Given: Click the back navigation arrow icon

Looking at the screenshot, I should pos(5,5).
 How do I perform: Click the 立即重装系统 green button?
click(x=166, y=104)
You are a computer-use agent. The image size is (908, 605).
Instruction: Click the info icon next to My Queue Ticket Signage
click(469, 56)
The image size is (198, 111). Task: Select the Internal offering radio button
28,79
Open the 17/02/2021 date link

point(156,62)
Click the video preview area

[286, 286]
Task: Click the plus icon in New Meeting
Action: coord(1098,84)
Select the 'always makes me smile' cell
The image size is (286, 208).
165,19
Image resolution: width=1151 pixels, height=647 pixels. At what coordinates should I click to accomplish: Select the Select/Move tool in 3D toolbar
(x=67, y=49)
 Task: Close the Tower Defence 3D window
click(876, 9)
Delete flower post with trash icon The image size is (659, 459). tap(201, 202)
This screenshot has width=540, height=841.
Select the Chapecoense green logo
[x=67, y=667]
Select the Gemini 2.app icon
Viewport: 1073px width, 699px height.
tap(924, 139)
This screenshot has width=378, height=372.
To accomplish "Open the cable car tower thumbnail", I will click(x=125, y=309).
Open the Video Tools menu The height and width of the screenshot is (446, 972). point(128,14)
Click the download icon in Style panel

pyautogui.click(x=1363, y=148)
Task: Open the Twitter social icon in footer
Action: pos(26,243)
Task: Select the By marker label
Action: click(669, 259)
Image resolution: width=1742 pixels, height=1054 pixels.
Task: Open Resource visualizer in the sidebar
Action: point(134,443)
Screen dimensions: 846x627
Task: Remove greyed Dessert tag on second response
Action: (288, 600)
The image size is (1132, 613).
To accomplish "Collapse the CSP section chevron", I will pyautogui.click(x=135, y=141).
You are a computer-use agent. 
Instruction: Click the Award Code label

■ **THE EXERCISE**:
Retype every line of the data above word for word.

■ **OUTPUT**:
Given: Click the back navigation arrow icon

Looking at the screenshot, I should pos(5,5).
 How do I perform: Click the 立即重装系统 green button?
click(x=166, y=104)
You are a computer-use agent. The image size is (908, 605).
Instruction: Click the info icon next to My Queue Ticket Signage
click(469, 56)
The image size is (198, 111). Task: Select the Internal offering radio button
28,79
Open the 17/02/2021 date link

point(156,62)
Click the video preview area

[286, 286]
Task: Click the plus icon in New Meeting
Action: coord(1098,84)
Select the 'always makes me smile' cell
The image size is (286, 208).
165,19
Image resolution: width=1151 pixels, height=647 pixels. At what coordinates should I click to accomplish: Select the Select/Move tool in 3D toolbar
(x=67, y=49)
 Task: Close the Tower Defence 3D window
click(876, 9)
Delete flower post with trash icon The image size is (659, 459). tap(201, 202)
This screenshot has width=540, height=841.
Select the Chapecoense green logo
[x=67, y=667]
Select the Gemini 2.app icon
Viewport: 1073px width, 699px height.
tap(924, 139)
This screenshot has width=378, height=372.
To accomplish "Open the cable car tower thumbnail", I will click(x=125, y=309).
Open the Video Tools menu The height and width of the screenshot is (446, 972). point(128,14)
Click the download icon in Style panel

pyautogui.click(x=1363, y=148)
Task: Open the Twitter social icon in footer
Action: pos(26,243)
Task: Select the By marker label
Action: click(669, 259)
Image resolution: width=1742 pixels, height=1054 pixels.
Task: Open Resource visualizer in the sidebar
Action: point(134,443)
Screen dimensions: 846x627
Task: Remove greyed Dessert tag on second response
Action: (288, 600)
The image size is (1132, 613).
To accomplish "Collapse the CSP section chevron", I will pyautogui.click(x=135, y=141).
You are a computer-use agent. 
Instruction: Click the Award Code label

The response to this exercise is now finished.